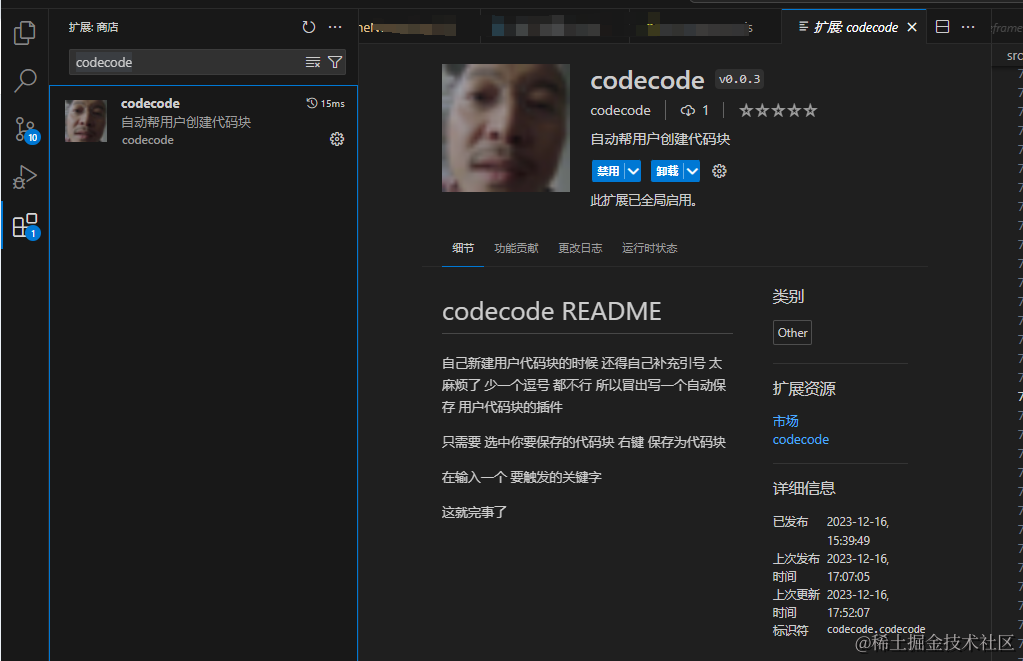Open the Explorer view in the activity bar
1023x661 pixels.
coord(23,32)
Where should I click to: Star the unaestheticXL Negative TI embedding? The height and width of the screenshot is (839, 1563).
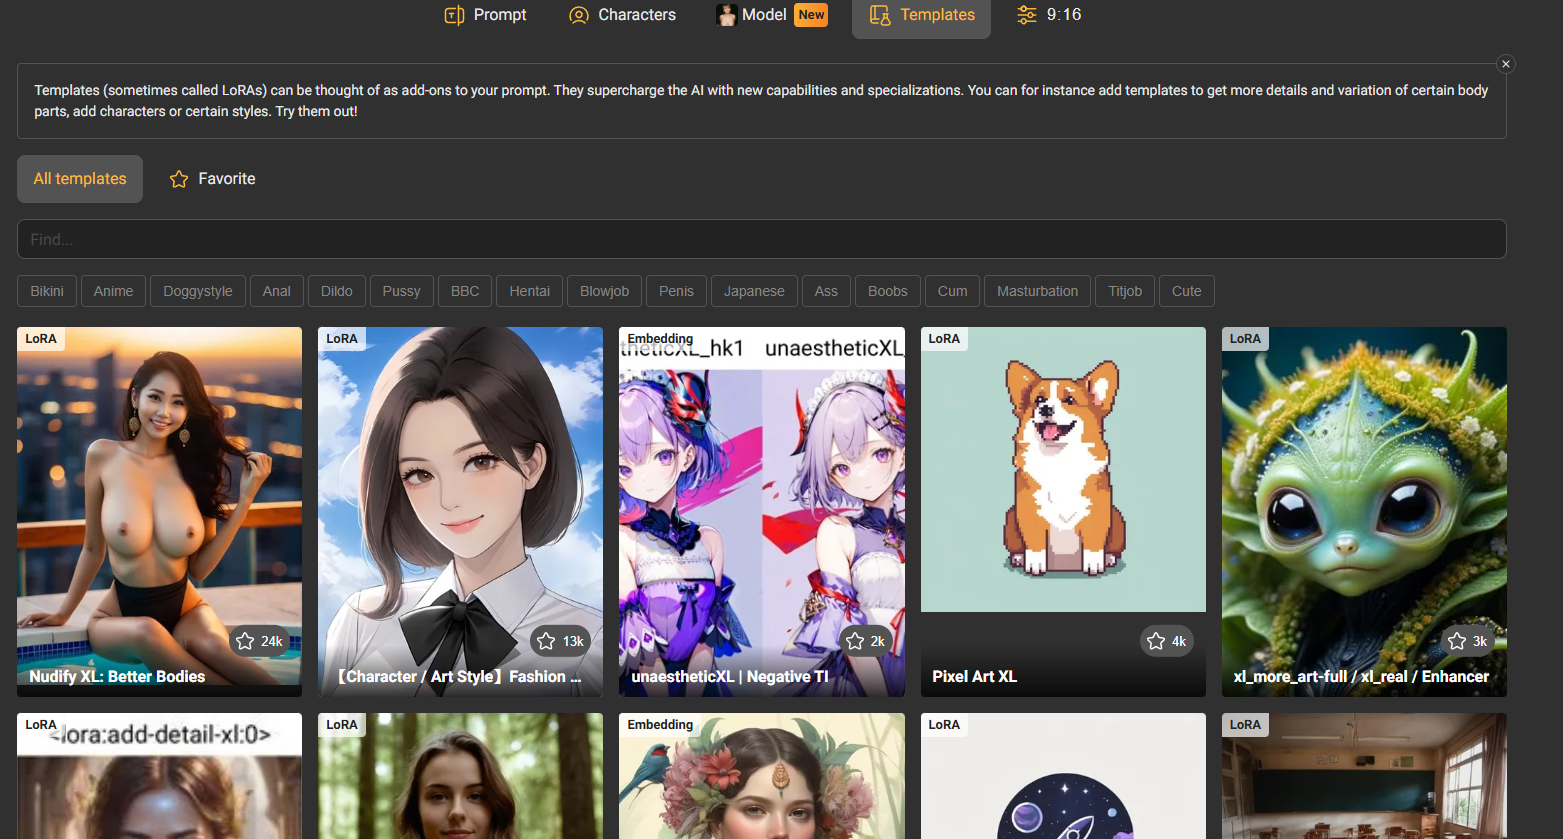point(855,641)
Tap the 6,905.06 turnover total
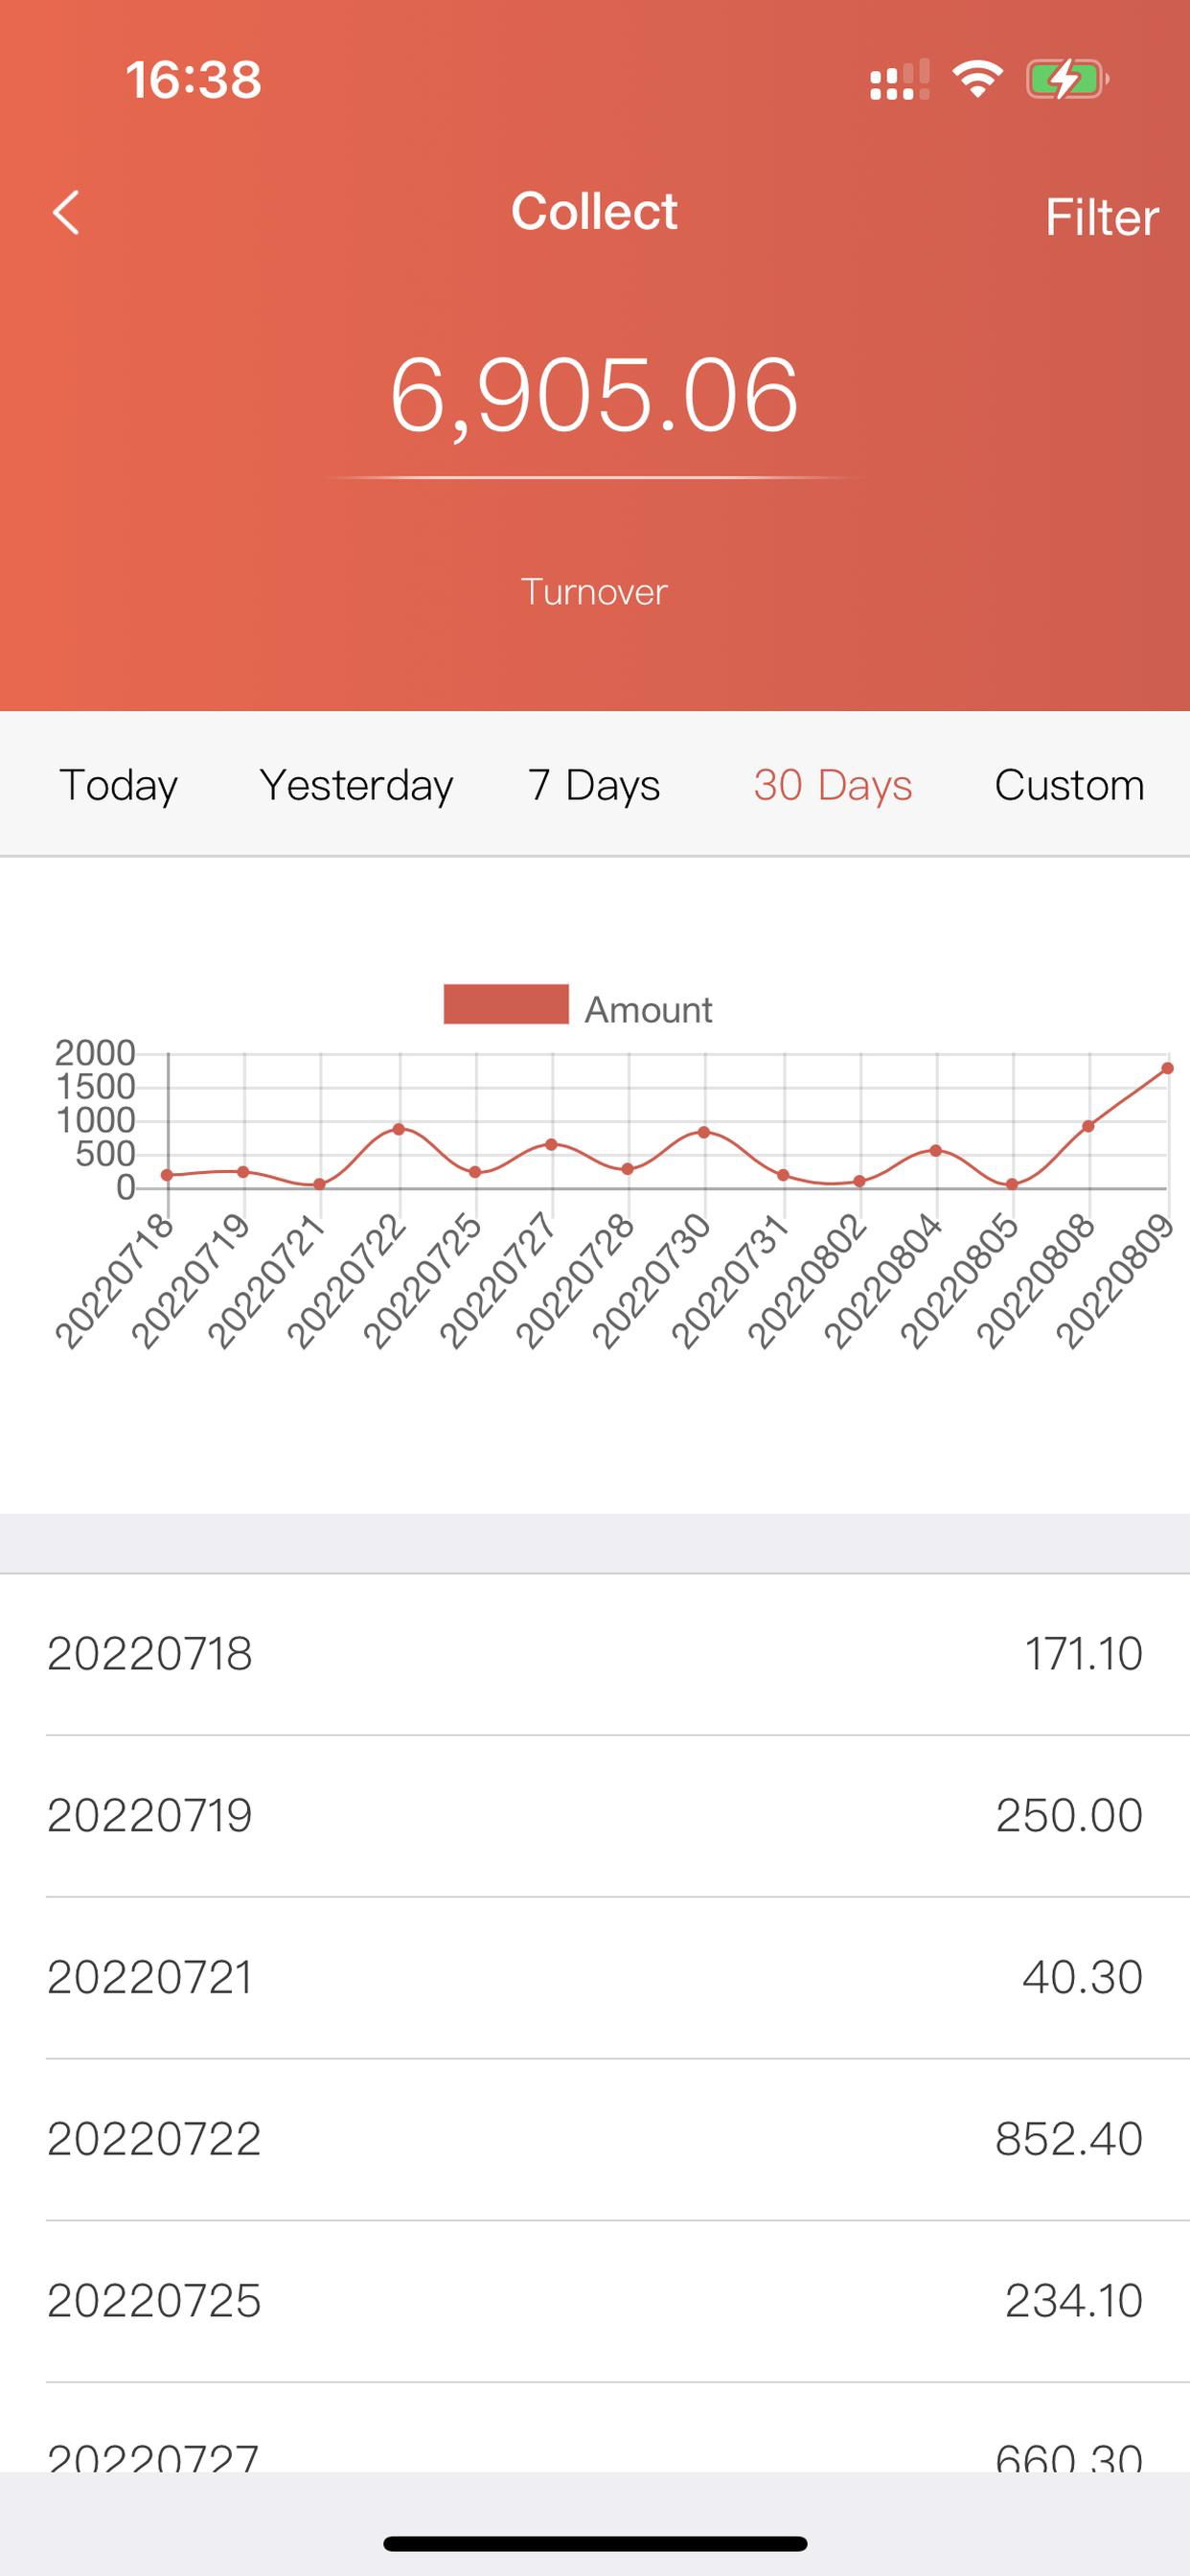The height and width of the screenshot is (2576, 1190). coord(594,396)
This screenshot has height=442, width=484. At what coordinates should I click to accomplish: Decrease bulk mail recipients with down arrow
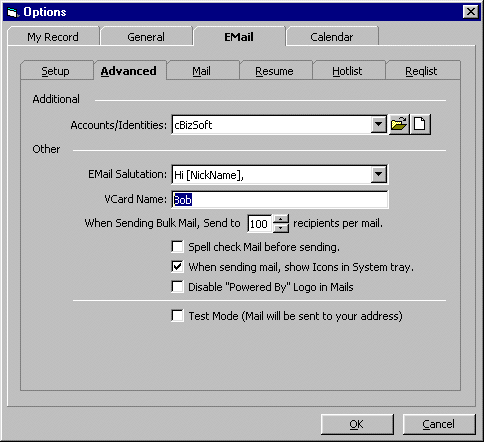[281, 228]
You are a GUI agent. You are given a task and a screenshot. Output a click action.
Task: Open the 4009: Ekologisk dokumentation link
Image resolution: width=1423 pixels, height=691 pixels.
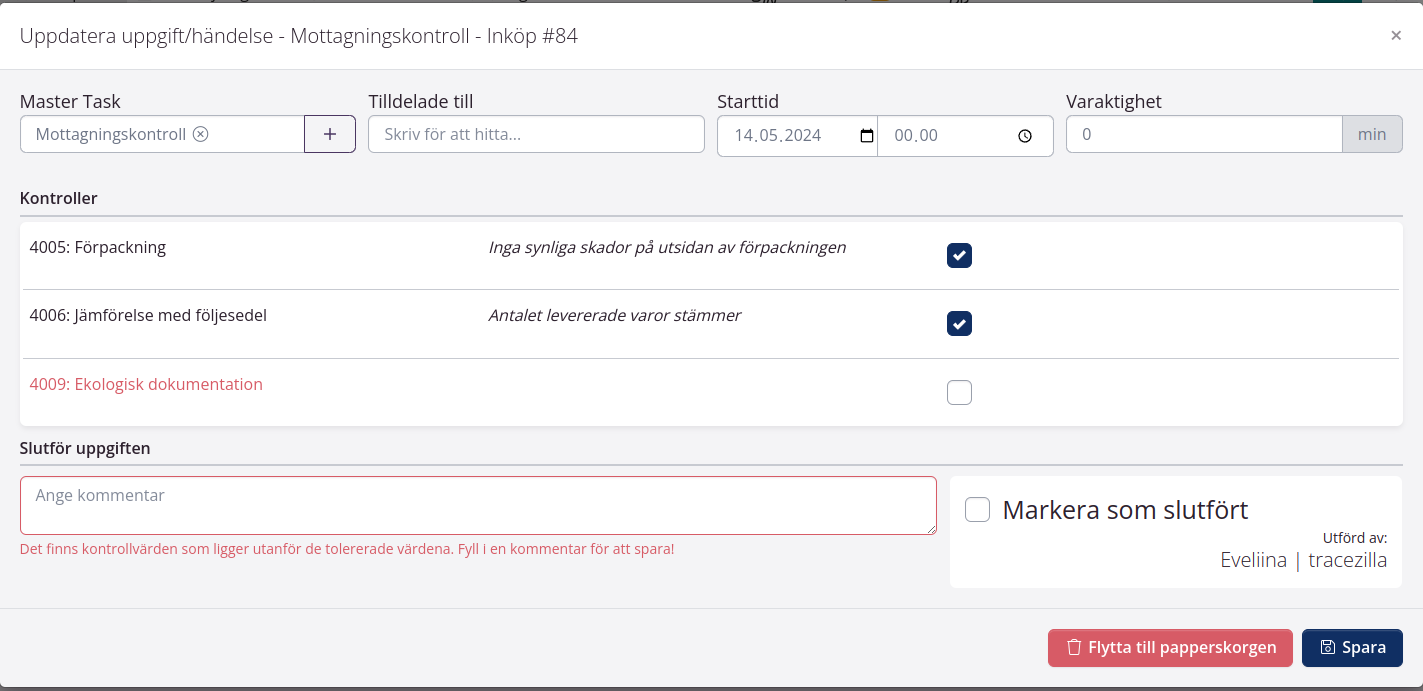pos(146,383)
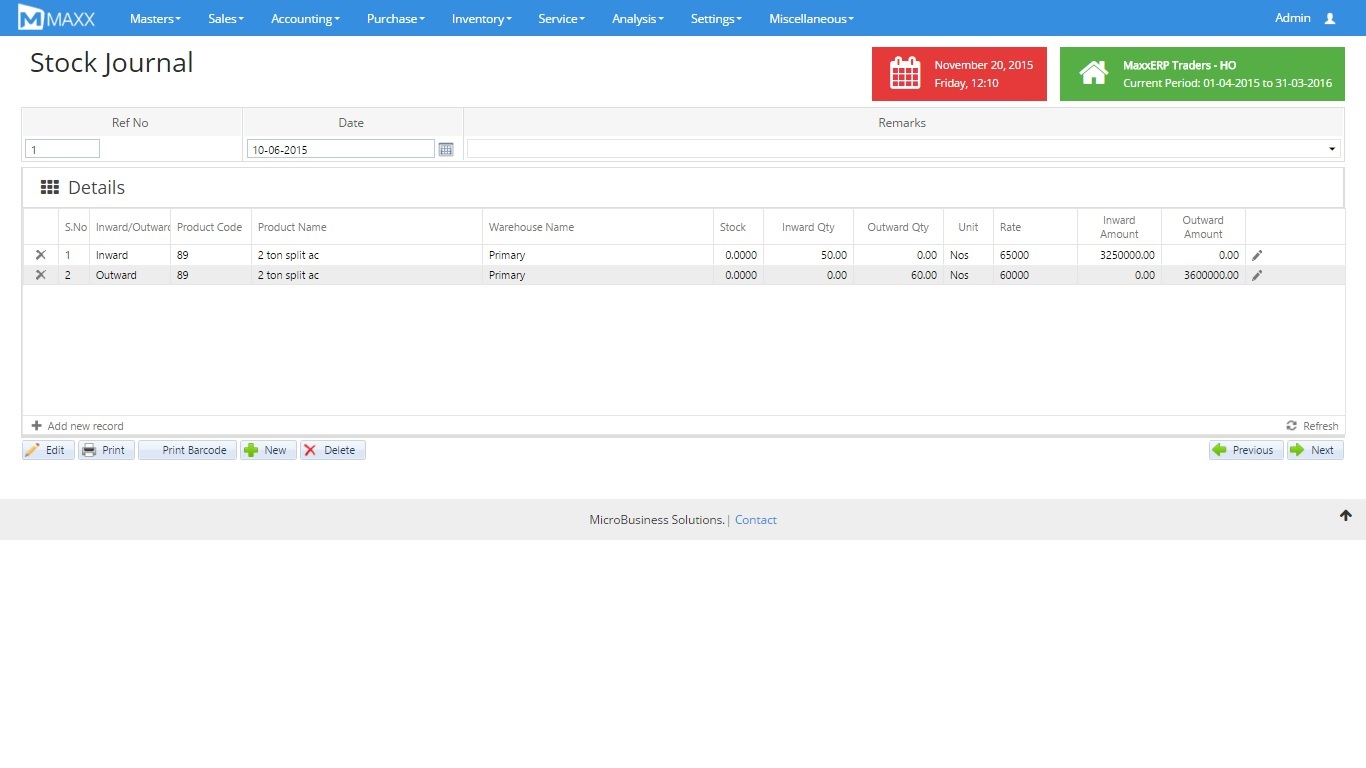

--- --- ---

** Work required **
Omit the pictures and write out exactly the lines from the one containing "This screenshot has" through the last line of the material.

** Response area **
This screenshot has height=442, width=484. At what coordinates should I click to accomplish: Decrease bulk mail recipients with down arrow
[281, 228]
You are a GUI agent. You are given a task and a screenshot. Output a click action.
Task: Open the 4009: Ekologisk dokumentation link
Image resolution: width=1423 pixels, height=691 pixels.
pos(146,383)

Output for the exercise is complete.